__Extract__
——

The new requirement for sharing revenues with overlapping districts that receive property tax revenues represents a departure from current TIF requirements. In each TIF (or TFIA), property values are frozen at the establishment year to create a "base value." In a TIF, all jurisdictions may only tax this base value. This may lead to increases in property tax rate over time for jurisdictions with a large proportion of their property value in a TIF. The proposed TFIA institutes revenue-sharing provisions to reduce this effect. Within the city of Chicago, a TFIA would return all revenues to the Chicago Board of Education, as if there were no TFIA, and share 20 percent of incremental revenues with the remaining underlying districts. This distribution method does not apply to municipalities other than Chicago.

——

Dataset entries:
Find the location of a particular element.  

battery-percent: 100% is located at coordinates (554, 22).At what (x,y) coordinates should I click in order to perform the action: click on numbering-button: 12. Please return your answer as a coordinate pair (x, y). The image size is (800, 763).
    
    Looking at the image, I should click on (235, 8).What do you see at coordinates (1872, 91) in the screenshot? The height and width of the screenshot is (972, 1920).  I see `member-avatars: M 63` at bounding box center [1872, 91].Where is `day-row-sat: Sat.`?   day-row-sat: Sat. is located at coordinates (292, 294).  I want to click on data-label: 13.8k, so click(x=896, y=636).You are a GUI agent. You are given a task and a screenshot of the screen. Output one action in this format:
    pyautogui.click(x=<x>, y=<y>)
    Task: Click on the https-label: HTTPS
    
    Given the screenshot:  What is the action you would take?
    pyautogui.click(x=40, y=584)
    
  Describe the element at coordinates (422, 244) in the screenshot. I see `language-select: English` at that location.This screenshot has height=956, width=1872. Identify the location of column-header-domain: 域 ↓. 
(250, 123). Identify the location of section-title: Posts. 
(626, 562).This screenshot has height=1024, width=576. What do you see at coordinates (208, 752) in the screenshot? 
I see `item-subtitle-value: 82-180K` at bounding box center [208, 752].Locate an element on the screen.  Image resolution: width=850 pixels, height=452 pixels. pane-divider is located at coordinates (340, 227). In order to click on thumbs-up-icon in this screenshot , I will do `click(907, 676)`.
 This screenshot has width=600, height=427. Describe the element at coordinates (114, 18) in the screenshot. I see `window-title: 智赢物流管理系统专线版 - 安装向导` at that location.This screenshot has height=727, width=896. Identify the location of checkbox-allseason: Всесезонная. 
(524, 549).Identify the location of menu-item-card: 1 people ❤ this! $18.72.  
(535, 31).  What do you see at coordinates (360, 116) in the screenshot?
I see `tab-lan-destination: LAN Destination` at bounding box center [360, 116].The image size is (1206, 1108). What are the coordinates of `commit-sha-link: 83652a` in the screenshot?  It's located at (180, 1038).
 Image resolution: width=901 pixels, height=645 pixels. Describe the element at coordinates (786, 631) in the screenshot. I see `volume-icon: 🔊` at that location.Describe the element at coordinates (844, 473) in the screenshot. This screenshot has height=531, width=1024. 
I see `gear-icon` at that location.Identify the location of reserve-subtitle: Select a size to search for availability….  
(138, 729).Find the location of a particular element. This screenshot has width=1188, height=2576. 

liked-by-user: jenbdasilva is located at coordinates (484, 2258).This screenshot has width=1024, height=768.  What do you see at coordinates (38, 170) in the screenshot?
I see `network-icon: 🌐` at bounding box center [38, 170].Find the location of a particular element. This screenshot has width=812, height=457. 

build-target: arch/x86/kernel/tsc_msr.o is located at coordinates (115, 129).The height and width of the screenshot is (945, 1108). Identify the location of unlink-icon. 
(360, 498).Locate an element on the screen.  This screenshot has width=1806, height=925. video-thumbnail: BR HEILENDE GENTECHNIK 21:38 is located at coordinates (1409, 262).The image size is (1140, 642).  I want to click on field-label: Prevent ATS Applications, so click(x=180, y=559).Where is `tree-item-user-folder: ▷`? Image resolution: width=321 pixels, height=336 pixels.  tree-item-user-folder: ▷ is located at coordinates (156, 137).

——

__What this task involves__
Edit the passage on TFIA revenue sharing: write it out from "The new requirement" up to and including "other than Chicago.", replacing "revenue-sharing provisions" with "revenue-sharing rules".

__Expected answer__
The new requirement for sharing revenues with overlapping districts that receive property tax revenues represents a departure from current TIF requirements. In each TIF (or TFIA), property values are frozen at the establishment year to create a "base value." In a TIF, all jurisdictions may only tax this base value. This may lead to increases in property tax rate over time for jurisdictions with a large proportion of their property value in a TIF. The proposed TFIA institutes revenue-sharing rules to reduce this effect. Within the city of Chicago, a TFIA would return all revenues to the Chicago Board of Education, as if there were no TFIA, and share 20 percent of incremental revenues with the remaining underlying districts. This distribution method does not apply to municipalities other than Chicago.